One thing i'd like to stress to you though is -pleeeease dont feel guilty when your mum makes you feel bad about thinking of putting DD in day care for five days a week. My Mum was the same, remember their generation was very different in the fact 'the mother always stayed home for the first few years to raise the kids before they trotted off to school' etc, singleparents and even many couples nowadays cant afford that luxury and no parent should have to feel bad about leaving them in care to work, its a necessity for heavens sake, i would even discuss those feelings with your Mum, hopefully she will understand. Perhaps she isnt even aware of your predicament/feelings. Sit down and have a nice long chat with her i say, including that you value your relationship with her and are just concerned that living with her for a really extended period of time hinders her lifestyle (daily naps etc) as well as yours.

MummyGoingMad
07-08-2008, 01:10
My advice would be to do the sums.... how much would u earn, how much would rent cost, groceries, childcare, utilities, nappies, extras... you might find that ud be struggling so much it wouldnt be worthwhile. Then will you be able to pay for a babysitter to be able to socialise? I think once you do the sums you'll realise that you'd really really struggle. The option with your sister may work.
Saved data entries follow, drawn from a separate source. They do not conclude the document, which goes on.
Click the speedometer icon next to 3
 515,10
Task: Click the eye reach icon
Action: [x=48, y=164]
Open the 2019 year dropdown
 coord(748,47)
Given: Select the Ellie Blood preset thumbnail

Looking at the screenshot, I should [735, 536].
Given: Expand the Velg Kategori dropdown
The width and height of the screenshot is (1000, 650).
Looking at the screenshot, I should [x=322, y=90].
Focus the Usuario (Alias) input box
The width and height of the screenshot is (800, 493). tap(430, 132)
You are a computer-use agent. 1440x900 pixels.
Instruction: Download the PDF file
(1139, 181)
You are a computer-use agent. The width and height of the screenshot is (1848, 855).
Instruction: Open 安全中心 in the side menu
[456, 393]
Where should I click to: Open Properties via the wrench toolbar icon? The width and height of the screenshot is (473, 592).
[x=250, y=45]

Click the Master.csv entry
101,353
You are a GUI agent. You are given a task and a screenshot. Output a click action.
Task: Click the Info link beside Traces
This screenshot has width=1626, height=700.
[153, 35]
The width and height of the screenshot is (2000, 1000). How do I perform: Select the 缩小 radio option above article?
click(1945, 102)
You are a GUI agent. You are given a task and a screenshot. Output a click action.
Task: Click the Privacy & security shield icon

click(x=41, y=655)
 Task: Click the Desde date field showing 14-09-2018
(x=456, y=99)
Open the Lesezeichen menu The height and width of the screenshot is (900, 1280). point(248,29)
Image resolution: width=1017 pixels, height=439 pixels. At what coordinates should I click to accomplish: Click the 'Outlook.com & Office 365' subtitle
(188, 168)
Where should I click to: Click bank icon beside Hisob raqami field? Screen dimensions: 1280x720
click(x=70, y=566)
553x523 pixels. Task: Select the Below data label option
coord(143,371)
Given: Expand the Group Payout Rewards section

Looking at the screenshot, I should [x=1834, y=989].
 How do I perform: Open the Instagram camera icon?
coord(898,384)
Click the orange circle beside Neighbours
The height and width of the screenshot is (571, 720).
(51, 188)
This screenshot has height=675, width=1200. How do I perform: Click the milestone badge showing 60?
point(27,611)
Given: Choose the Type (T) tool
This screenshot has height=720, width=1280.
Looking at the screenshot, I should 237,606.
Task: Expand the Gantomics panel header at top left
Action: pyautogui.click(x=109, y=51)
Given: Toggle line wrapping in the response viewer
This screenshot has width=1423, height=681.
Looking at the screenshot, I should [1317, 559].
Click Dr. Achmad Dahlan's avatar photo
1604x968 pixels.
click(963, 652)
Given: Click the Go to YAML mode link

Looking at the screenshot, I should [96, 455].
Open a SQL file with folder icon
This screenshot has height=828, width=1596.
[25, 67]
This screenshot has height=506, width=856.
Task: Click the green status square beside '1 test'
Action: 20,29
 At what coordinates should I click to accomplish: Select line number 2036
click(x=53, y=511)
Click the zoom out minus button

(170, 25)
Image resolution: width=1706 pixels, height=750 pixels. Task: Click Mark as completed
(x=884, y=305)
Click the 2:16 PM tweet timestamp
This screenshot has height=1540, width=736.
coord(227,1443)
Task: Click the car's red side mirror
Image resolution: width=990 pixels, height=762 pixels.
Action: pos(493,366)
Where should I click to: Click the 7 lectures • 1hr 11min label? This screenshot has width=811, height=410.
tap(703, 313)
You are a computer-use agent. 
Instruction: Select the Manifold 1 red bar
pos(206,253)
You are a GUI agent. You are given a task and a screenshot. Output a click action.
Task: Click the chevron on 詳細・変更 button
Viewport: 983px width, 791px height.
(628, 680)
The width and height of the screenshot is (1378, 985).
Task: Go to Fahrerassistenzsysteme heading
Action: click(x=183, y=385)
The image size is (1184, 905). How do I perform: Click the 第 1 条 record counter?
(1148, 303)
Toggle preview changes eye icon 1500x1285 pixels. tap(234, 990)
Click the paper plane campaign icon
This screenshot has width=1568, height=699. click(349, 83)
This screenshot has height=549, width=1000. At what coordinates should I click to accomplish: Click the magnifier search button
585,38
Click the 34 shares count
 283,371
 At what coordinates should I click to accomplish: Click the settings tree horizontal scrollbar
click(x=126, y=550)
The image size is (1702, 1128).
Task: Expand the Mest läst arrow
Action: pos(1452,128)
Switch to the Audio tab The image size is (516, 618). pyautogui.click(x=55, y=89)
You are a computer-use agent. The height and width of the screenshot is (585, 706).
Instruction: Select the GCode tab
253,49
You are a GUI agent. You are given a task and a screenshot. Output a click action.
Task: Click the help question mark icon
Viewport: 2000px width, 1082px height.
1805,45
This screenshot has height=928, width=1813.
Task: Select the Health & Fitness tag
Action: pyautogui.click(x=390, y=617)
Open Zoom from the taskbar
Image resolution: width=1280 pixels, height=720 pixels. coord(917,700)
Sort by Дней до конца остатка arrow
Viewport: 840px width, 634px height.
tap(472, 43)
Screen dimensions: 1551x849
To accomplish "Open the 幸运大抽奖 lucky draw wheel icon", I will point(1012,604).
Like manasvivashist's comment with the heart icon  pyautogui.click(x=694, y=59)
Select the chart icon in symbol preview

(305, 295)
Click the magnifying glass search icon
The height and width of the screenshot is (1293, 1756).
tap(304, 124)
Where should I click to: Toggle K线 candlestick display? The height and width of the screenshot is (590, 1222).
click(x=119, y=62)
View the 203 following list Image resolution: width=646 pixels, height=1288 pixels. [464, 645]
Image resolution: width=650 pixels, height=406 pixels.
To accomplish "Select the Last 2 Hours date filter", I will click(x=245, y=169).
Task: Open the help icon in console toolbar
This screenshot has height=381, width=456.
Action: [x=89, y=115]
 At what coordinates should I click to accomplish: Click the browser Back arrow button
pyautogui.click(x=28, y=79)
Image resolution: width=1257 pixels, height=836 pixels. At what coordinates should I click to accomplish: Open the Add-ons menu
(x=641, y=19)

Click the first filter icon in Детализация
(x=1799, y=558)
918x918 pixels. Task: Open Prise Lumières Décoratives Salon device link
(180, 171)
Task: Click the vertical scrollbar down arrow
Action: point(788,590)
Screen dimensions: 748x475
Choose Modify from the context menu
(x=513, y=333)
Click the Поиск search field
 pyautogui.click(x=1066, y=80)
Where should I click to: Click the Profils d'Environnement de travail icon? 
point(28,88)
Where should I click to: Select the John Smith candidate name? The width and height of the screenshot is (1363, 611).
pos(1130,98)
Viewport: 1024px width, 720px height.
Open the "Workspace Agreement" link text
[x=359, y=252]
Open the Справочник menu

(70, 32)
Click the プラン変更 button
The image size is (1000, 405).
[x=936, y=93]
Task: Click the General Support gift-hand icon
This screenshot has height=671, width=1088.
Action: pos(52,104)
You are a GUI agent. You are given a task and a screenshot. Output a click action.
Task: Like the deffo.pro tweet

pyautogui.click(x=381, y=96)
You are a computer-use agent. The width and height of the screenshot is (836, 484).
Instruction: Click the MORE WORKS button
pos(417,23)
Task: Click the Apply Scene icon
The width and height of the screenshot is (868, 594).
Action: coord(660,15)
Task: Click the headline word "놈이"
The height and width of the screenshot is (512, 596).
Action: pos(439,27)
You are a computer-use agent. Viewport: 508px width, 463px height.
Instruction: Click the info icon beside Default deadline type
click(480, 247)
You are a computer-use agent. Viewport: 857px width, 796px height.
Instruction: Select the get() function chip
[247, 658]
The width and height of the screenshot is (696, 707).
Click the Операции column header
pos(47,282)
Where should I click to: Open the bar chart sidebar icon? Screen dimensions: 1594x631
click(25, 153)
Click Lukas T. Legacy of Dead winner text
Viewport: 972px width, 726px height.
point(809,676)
Are there things you can do at home to gain independence in the meantime? Do you do housework and pay board and for your own groceries? Maybe save up and buy your Mum a holiday to thank her for everything shes done for you :idea: Oh and i wanted to add, I totally agree with the pp about having a long chat with your mum about how you and she feel!

kas3
07-08-2008, 07:57
This might not be feasible... but have have you guys considered moving into a duplex? That way you'd both have your own space, but be close enough to help each other out when needed. Just an idea...

blackdog
12-08-2008, 16:12
If you are going to try and work, study and parents all at the same time, then 22 is the time to do it, I suppose.(while you have the energy)

If it were me, I would stay with my Mum until I had finished my course. I would really concentrate on getting that degree. But that's me.

There are always issues with whoever you live with.

No one with an 18mth old has a social life.:rolleyes:

Butterflymumma
18-08-2008, 10:56
Thanks for all your advice everyone,

I do know that people with toddlers don't have much of a social life, but i mean, im too far out even for a mother' group or for my friends to come visit or vise versa. I love my DD so much and i can socialise with her there, i don't need to be out drinking and partying to do that.

I had a chat with mum, she told me if i leave she will have to leave too because she cant afford to stay here on her own, so i feel pretty guilty about that.

I suppose i have to eat more humble pie... again and stay.

Thanks everyone,

EvangelinaOne
18-08-2008, 12:03
It sounds like you a doing some great things for yourself and your DD at the moment. An education is like gold these days and you are working towards a dream. Your DD will benefit from this greatly in the long term. Even though living with your mum is a bit of a struggle it may be worth it long term.

You need to remember that your mother probably does have your best interests at heart she just has her moments like all of us. Can you still attend Uni if you live with your sister? Maybe this would be more ideal for you? Could you take on any extra subjects at Uni so you can complete your degree in less time? Can you sit down and talk to your mum about how you are feeling?

My mum looks after my DD every Monday and although it is her choice and she knows I can put DD into daycare without an issue she still does it every week but some times I get the impression that she doesn't want everything that goes with it. She is in her 60's so I can understand that.

I would encourage you to keep up your education - you will be so proud of yourself when you get to the other end you will be able to show your daughter that you stuck with it. She will be proud of you too.